Clearly, the use of advanced analytics is one of the hottest topics in the business press these days and is certainly top of mind among supply chain managers.
Yet, not everyone is in agreement as to just what the term means or how to deploy advanced analytics to maximum advantage.
At HP, the Strategic Planning and Modeling team has been utilizing advanced operational analytics for some 30 years to solve business problems requiring innovative approaches.
Over that time, the team has developed significant supply chain innovations such as postponement and award winning approaches to product design and product portfolio management.
Based on conversations we have with colleagues, business partners and customers at HP, three questions come up regularly – all of which this article will seek to address.

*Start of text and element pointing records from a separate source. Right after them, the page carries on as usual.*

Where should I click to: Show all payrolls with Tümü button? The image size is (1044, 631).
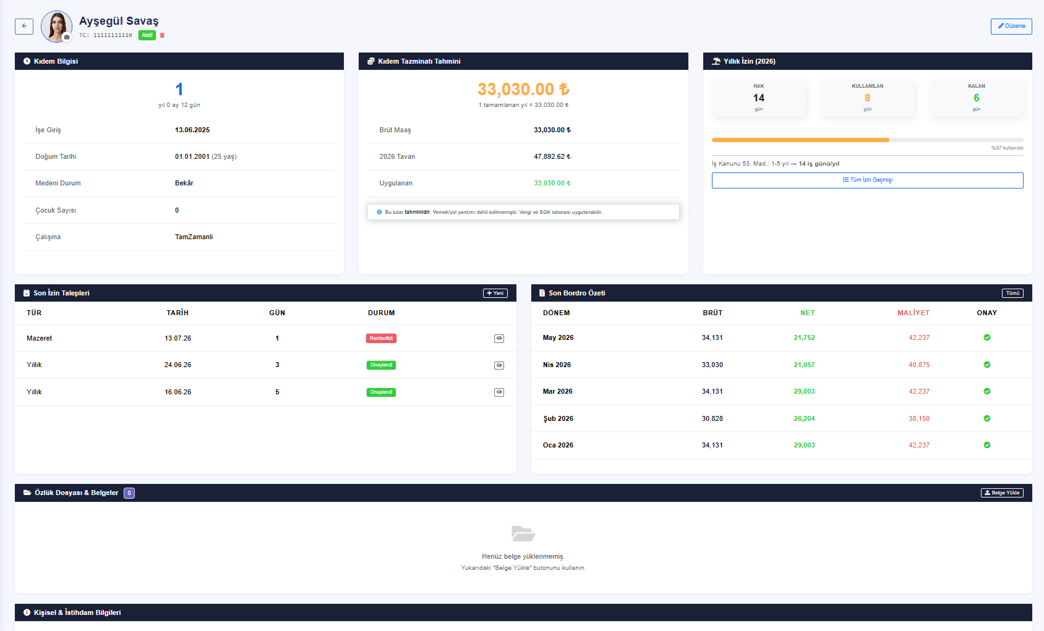pyautogui.click(x=1012, y=293)
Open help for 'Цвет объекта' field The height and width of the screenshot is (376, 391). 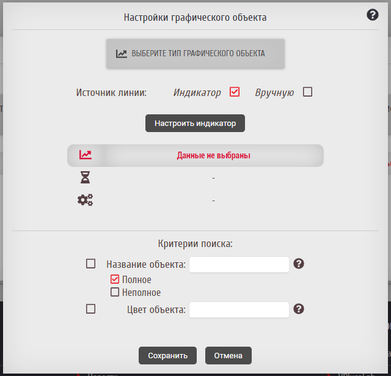[299, 309]
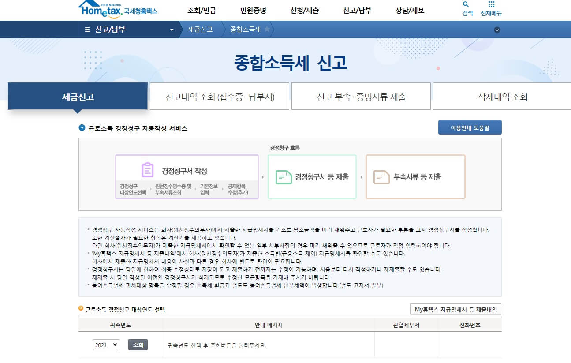The image size is (571, 363).
Task: Switch to the 신고 부속·증빙서류 제출 tab
Action: (x=361, y=96)
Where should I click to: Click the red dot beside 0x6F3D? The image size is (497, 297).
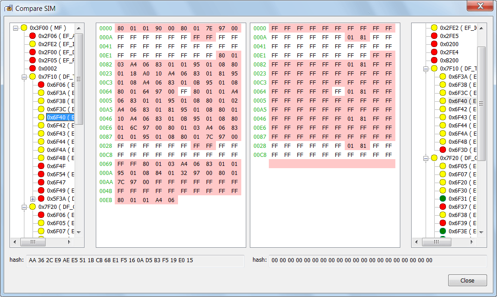click(443, 150)
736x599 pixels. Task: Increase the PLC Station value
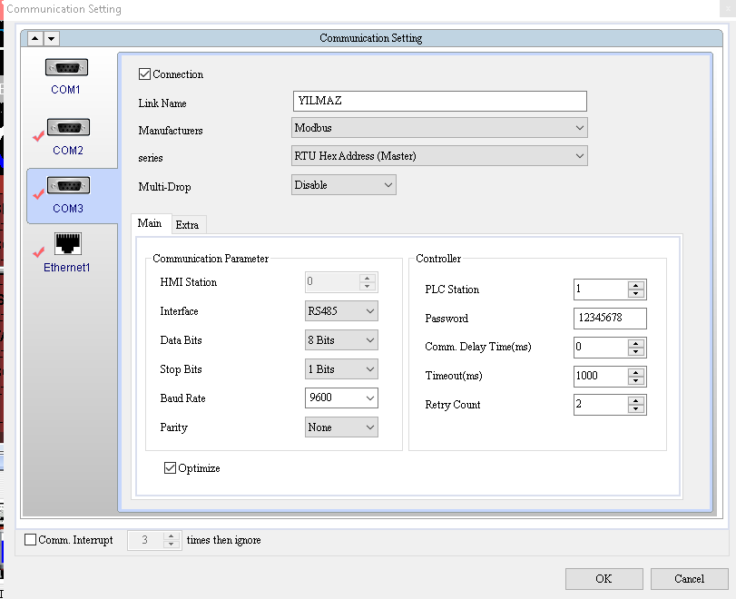pyautogui.click(x=635, y=285)
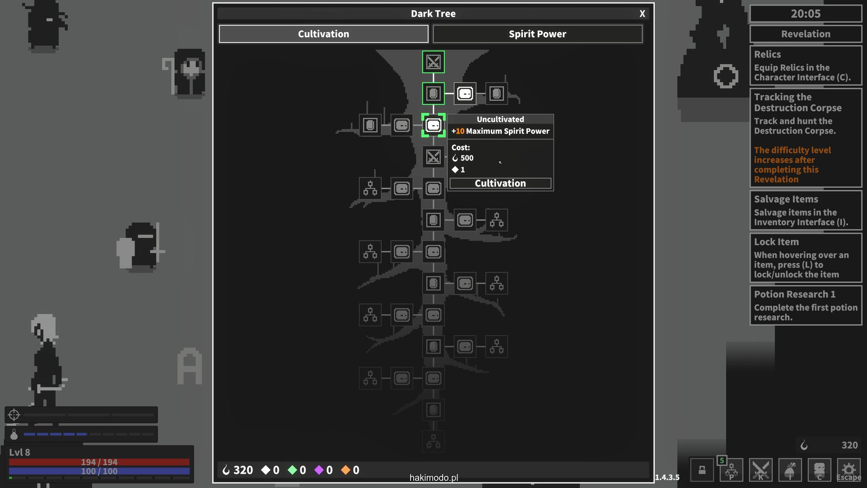Click the potion charges bar
The image size is (867, 488).
click(x=88, y=434)
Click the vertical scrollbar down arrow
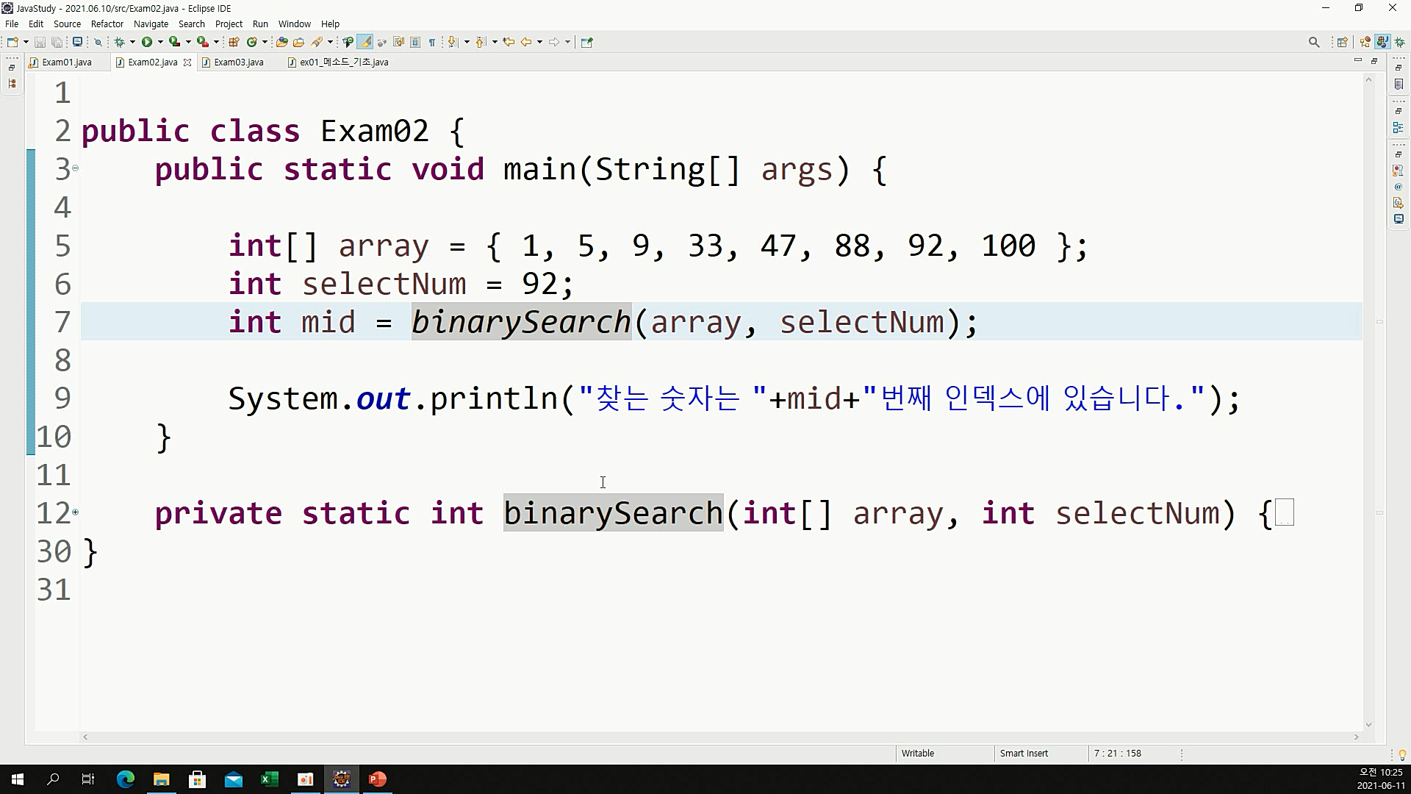 click(1368, 725)
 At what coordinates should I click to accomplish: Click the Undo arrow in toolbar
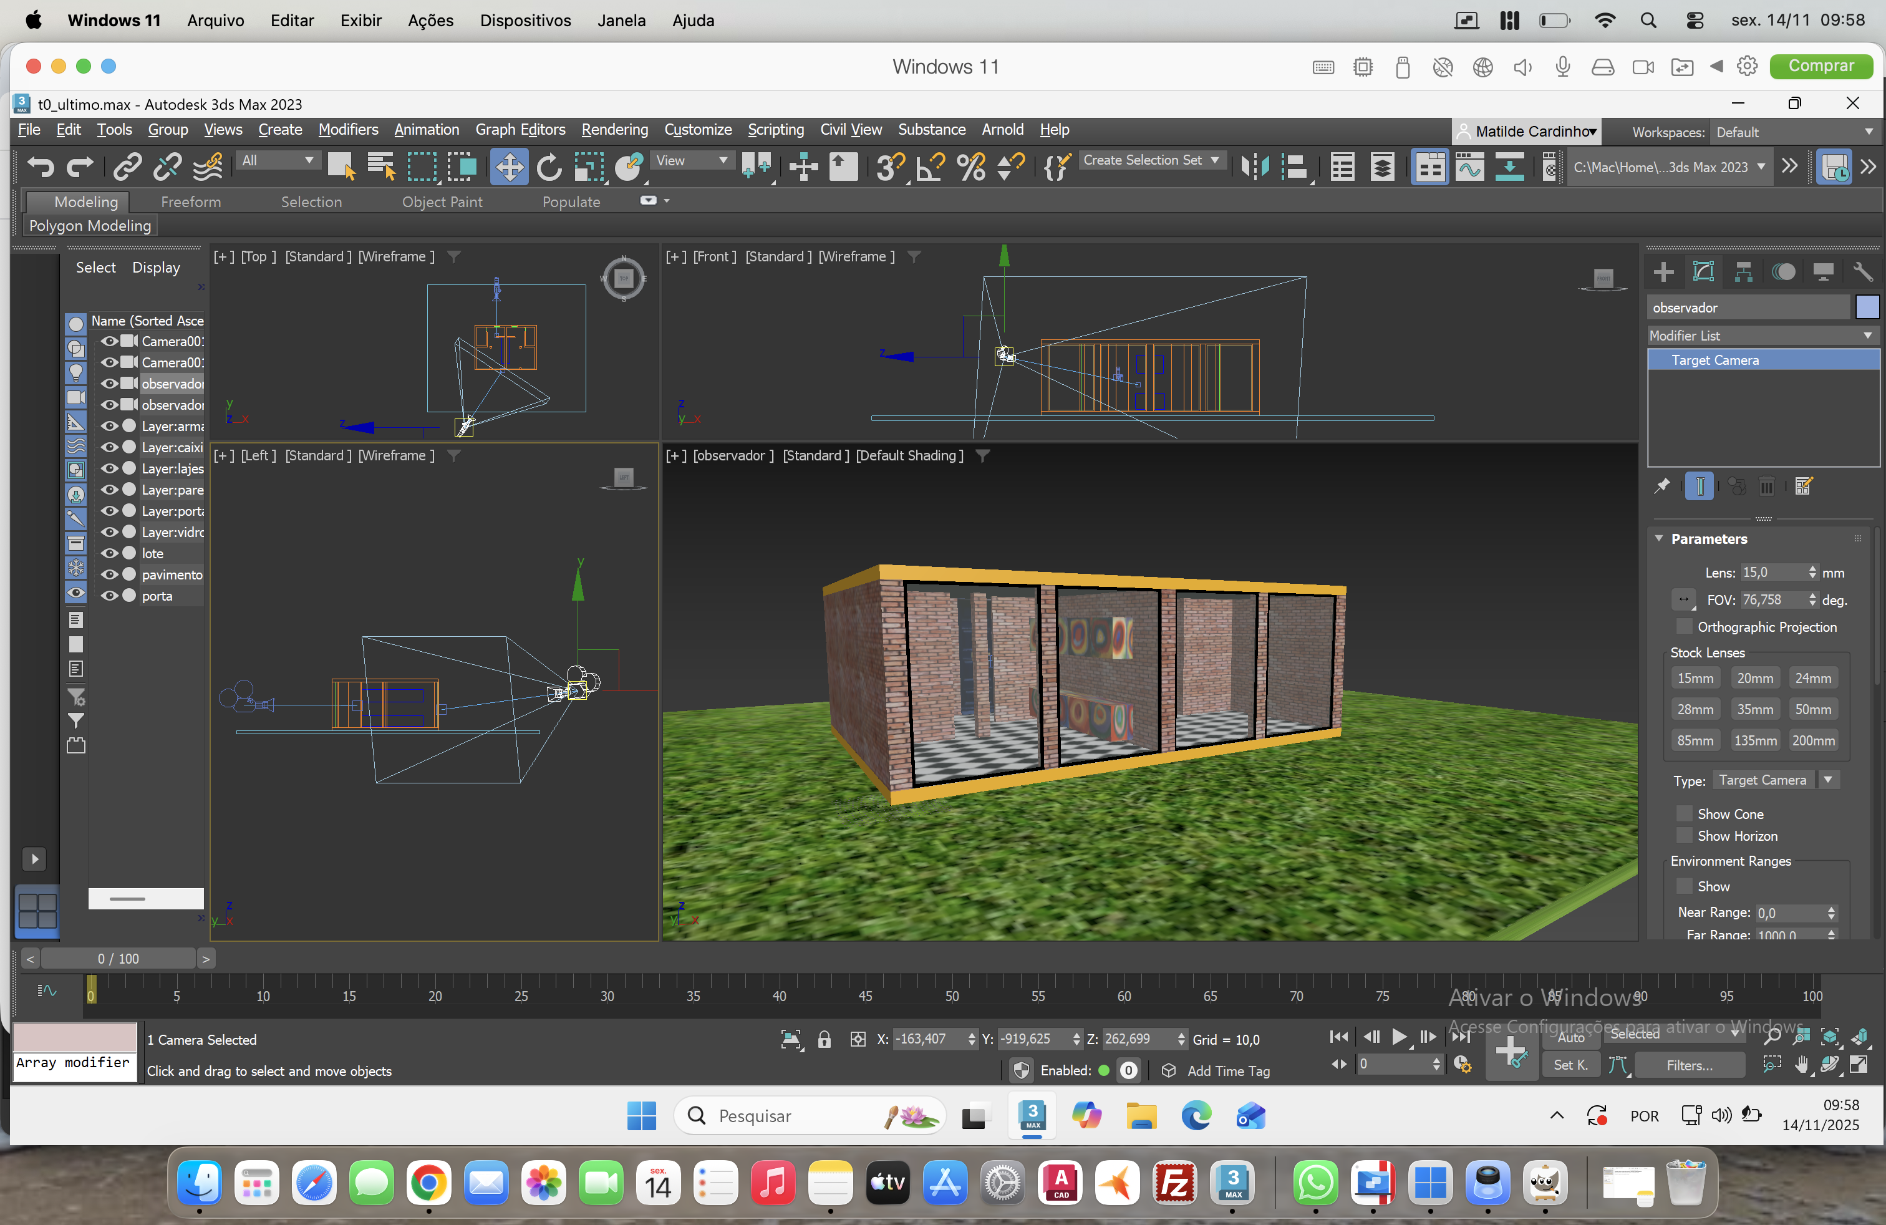click(40, 167)
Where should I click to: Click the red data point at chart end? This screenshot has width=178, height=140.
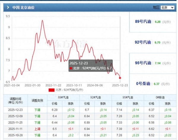click(120, 78)
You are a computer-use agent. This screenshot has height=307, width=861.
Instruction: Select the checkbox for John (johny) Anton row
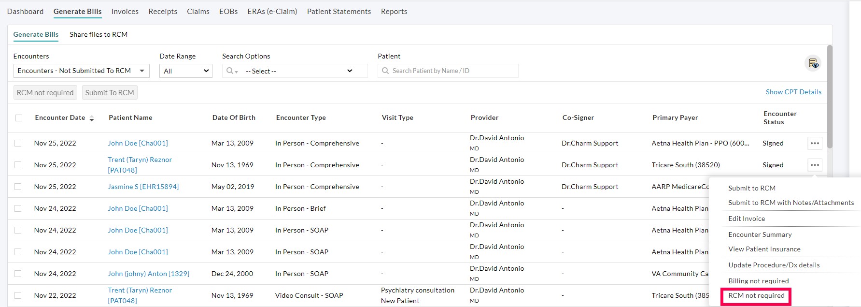[18, 274]
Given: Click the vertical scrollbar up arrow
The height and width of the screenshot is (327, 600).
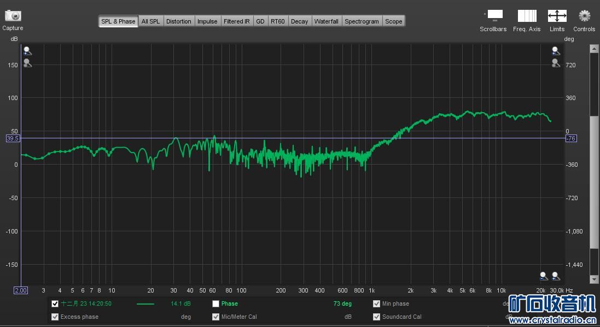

- What is the difference between advanced and commodity analytics?
- How do I drive innovation with advanced analytics?
- How do I set up an advanced analytics team and get started using it in my supply chain?
Advanced analytics vs. commodity analytics
So, what exactly is the difference between advanced analytics and commodity analytics? According to Bill Franks, author of “Taming The Big Data Tidal Wave,” the aim of commodity analytics is “to improve over where you’d end up without any model at all, a commodity modeling process stops when something good enough is found.”
Another definition of commodity analytics is “that which can be done with commonly available tools without any specialized knowledge of data analytics.”
The vast majority of what is being done in Excel spreadsheets throughout the analytics realm is commodity analytics.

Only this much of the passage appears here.